The pandemic is causing acute supply shortages across the globe in a wide number of industries. One of the dearer products is semiconductors (or electronic chips). Chips are like brains for electronic products. Demand for electronics (such as phones, laptops, gaming consoles etc.) have increased as people of all ages have begun to study or work from home. There has been a shortage in supply due to lockdowns globally. Now the demand-supply gap is at a level which will take its sweet time to normalize.
Globally, the dent is more visible in the automobile sector. Cars are getting smarter day by day and without its Electronic Control Unit (ECU), a car is just a display toy. ECU supplies are adversely affected. Several automobiles have temporarily closed their plants around the world, including in the US and UK. Some are making crippled units (cars are assembled without ECUs) while others are making do with a lot of difficulty. But the question is for how long?
Pakistani automobile industry is not insulated from this global phenomenon. Several auto companies feel the brunt at this moment, delaying deliveries.

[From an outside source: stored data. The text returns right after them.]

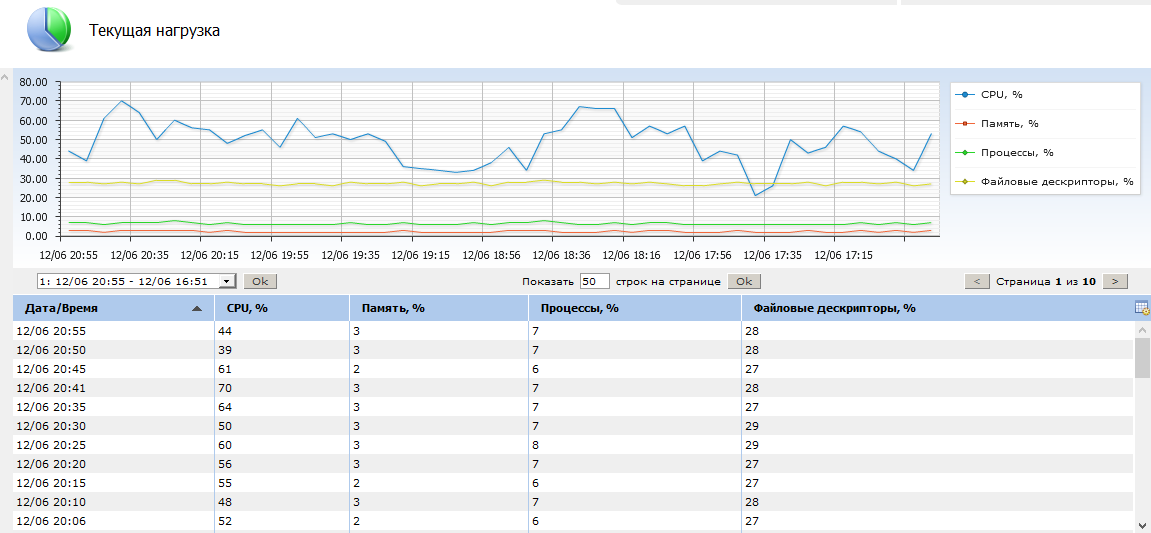Sort table by CPU, % column header
1151x533 pixels.
[x=248, y=308]
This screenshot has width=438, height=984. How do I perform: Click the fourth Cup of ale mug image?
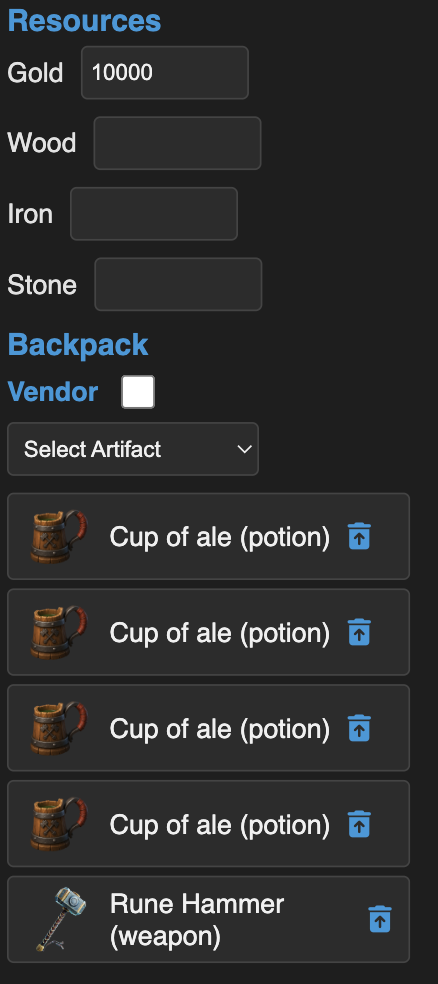(x=58, y=824)
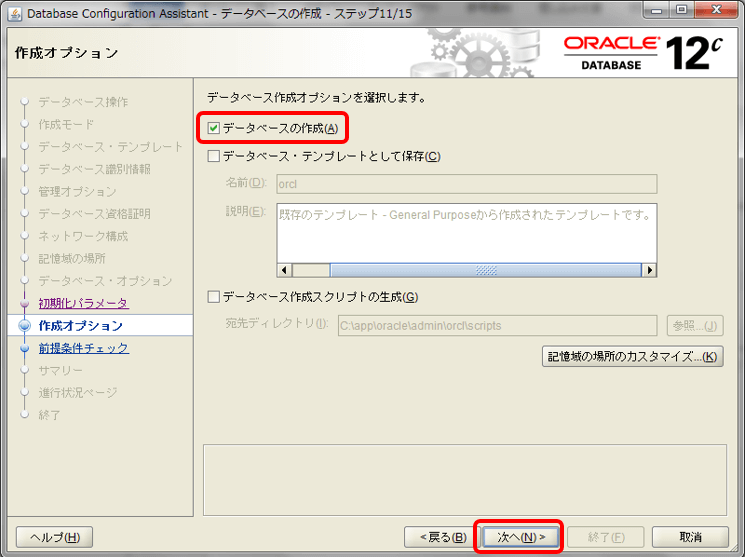Open 記憶域の場所のカスタマイズ dialog

tap(632, 356)
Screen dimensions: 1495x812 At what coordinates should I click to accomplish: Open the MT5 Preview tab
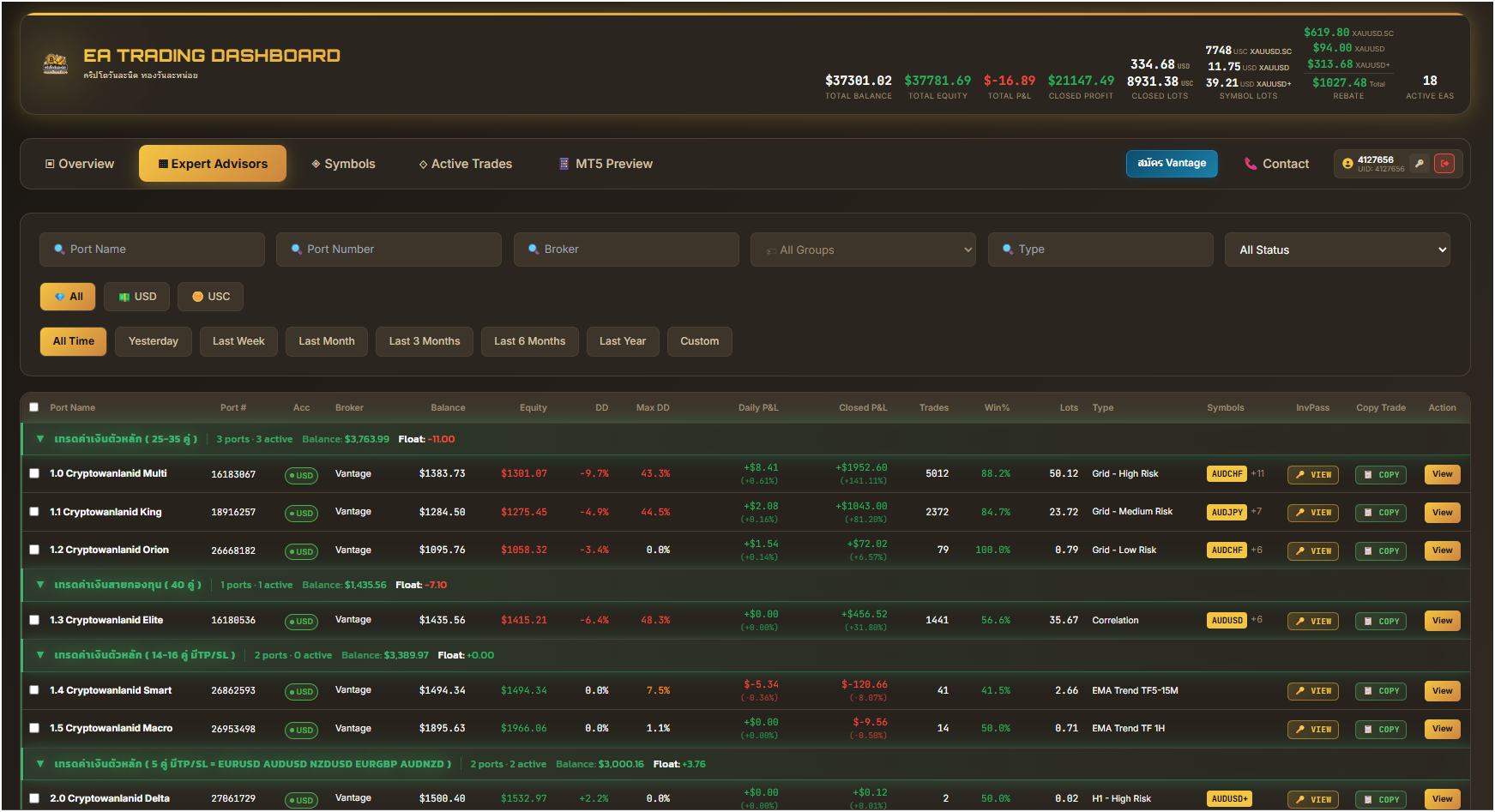click(x=606, y=164)
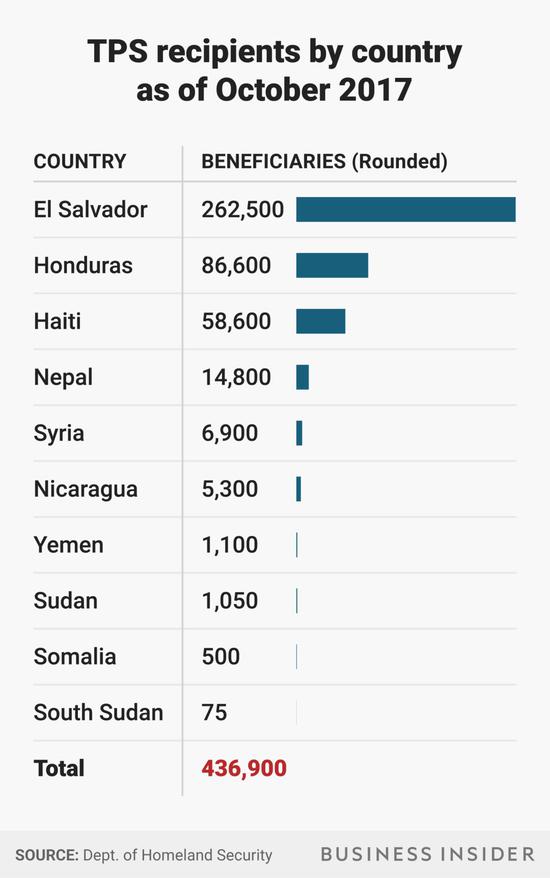Screen dimensions: 550x878
Task: Click the COUNTRY column header
Action: tap(80, 161)
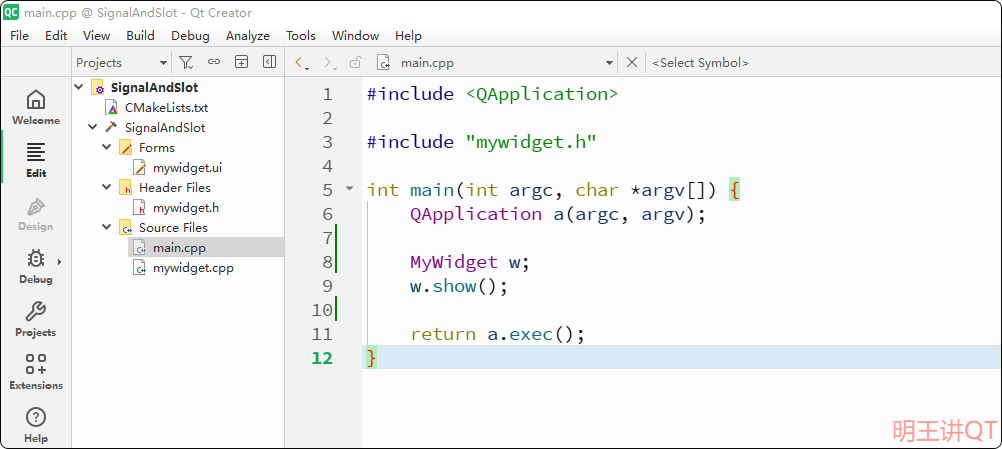Viewport: 1002px width, 449px height.
Task: Toggle synchronize with editor link icon
Action: (x=213, y=62)
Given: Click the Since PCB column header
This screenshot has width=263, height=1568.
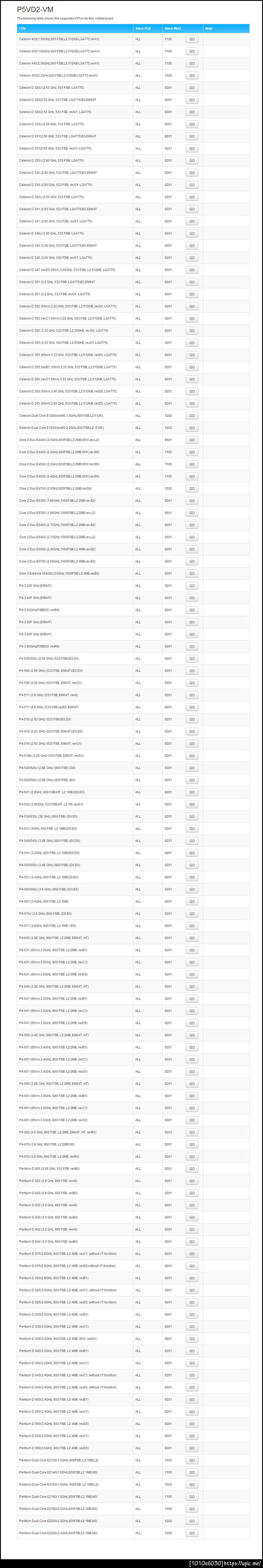Looking at the screenshot, I should point(143,28).
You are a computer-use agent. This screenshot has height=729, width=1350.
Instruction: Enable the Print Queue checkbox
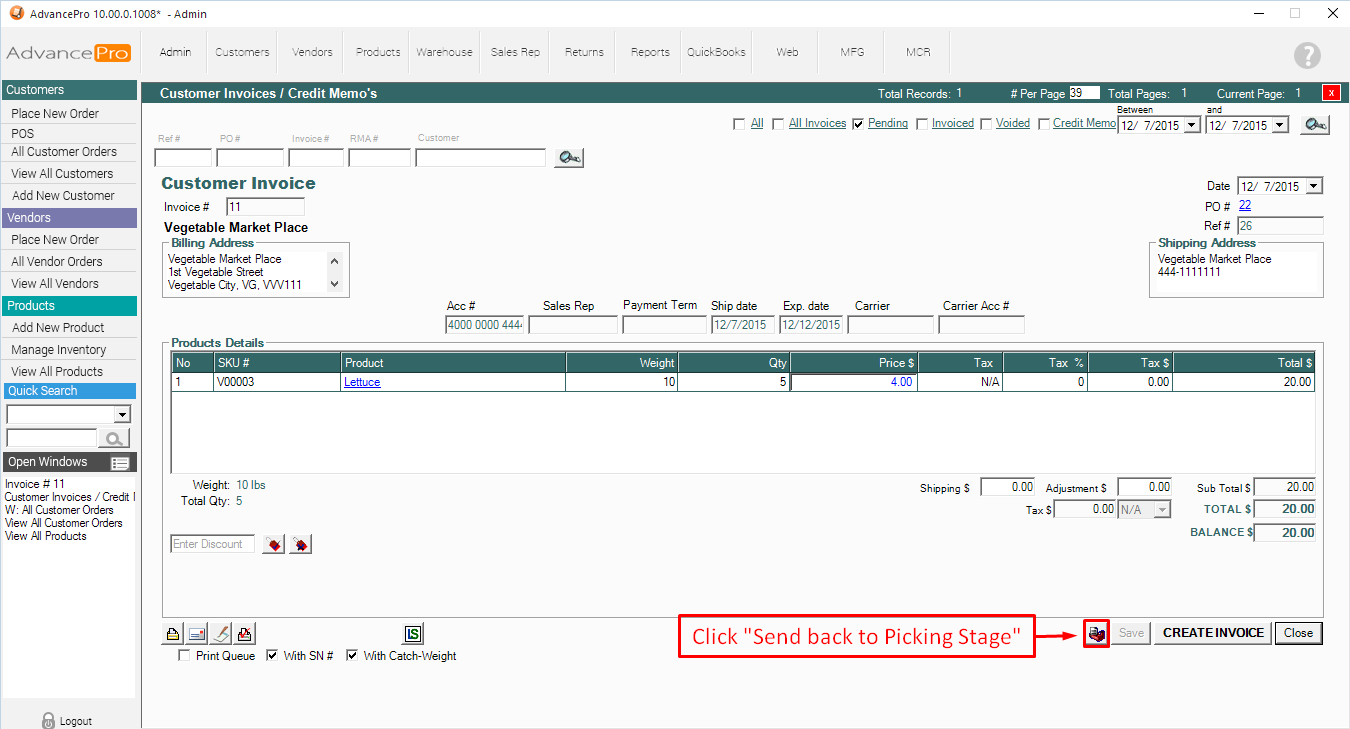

Some have even stopped taking bookings for new units. The ‘on money’ for instant delivery may jack up further.
Supply shocks leading to shortages have negative spillovers. One South Korean car manufacturer is trying to manage demand shipping ECUs by air. Smaller players are paying steep premiums for CKD supplies shipped through the sea routes as they do not have long-term contracts. Even car parts manufacturers are facing higher costs for parts they import.
This means that gross margins for car-makers will be squeezed. The competition is not letting them increase their prices. The recent currency appreciation has played in their favour to compensate for higher shipping and parts cost. The situation is likely to get worse before it can get better. The Covid second and third waves are not helping either. The adverse supply chain dynamics in Taiwan, world’s biggest semiconductor manufacturer, are making the equation more complex.
In automobiles, just in time (JIT) delivery is a science that has helped automakers keep their costs at optimal levels. But when such shortages occur, JIT becomes a double-edged sword. There were incidents of natural calamity in the last decade where Japanese car manufacturers were badly hit.
In 2011, Thailand floods resulted in an extremely low production for Honda in Pakistan from November 2011 to March 2012. Majority of parts supplied to Honda Pakistan are from Thailand. When the factories in Thailand were forced to shut down, overall region’s assembling plummeted. Similarly, Fukushima nuclear disaster in Japan impacted the global supply chain of Toyota.
Those were natural calamities affecting certain pockets. Covid-19 is causing disruptions across the globe. Nonetheless, Japanese learned their lesson and have moved away from JIT in certain parts or came up with alternate strategies in the case of catastrophes.
That is why productions of Japanese players in Pakistan are least affected. The other reason for better Japanese supply is that parent companies have control over local firms, and thus are ensuring supply. Moreover, these players have been present in Pakistan for over three decades – thus the strength of relationship with local players is much deeper. Toyota (Indus Motors) is confident that its supply chain will remain unaffected – so far there is no problem. However, Honda has started feeling the heat. Its production is down in April.
South Korean assemblers are contract manufacturers. Pakistan is a new market and local players have just started operations. They are not on the radar. Hyundai is badly hit in Pakistan. They have stopped taking booking for their introductory product - Tucson. Crippled units in the factory are waiting for ECUs. For Kia, the supply of ECUs by air has let them manage at a better level; but now their deliveries are also delayed. The delay is likely to worsen in the next few months.
Chinese are not insulated from this predicament either. MG relies on direct completely build units (CBUs) from China. The chips are supplied from Europe to China. The chain breaks on that route. The delivery in Pakistan is delayed by 30-45 days.
Players in Pakistan are confident that supply will get better by the next quarter. India is a big market and an extremely devastating Covid situation may lower automobile production in that country due to suppressed demand. That may bode well for Pakistan to get the supplies originally kept for India.
However, the Covid situation is fluid. The supply chain disruptions can go further south. World over, semiconductors suppliers have announced expansions; but these will take 1-2 years to come online. Droughts in Taiwan are impacting semiconductors production as the product is highly water intensive.
So far, the mobile phone industry is not as impacted (though big global players have delayed their new model launch). None of Pakistan’s cellphone assembler is facing problems yet. But it’s a matter of time before other industries will also get hit.
The automobile supply chain may take longer to normalize than what local players have projected. This may impact production and lower the LSM growth that has been witnessed over the past few months. Consumers who have booked cars may have to demonstrate patience. And those who are planning to book cars must keep these expected delays in mind.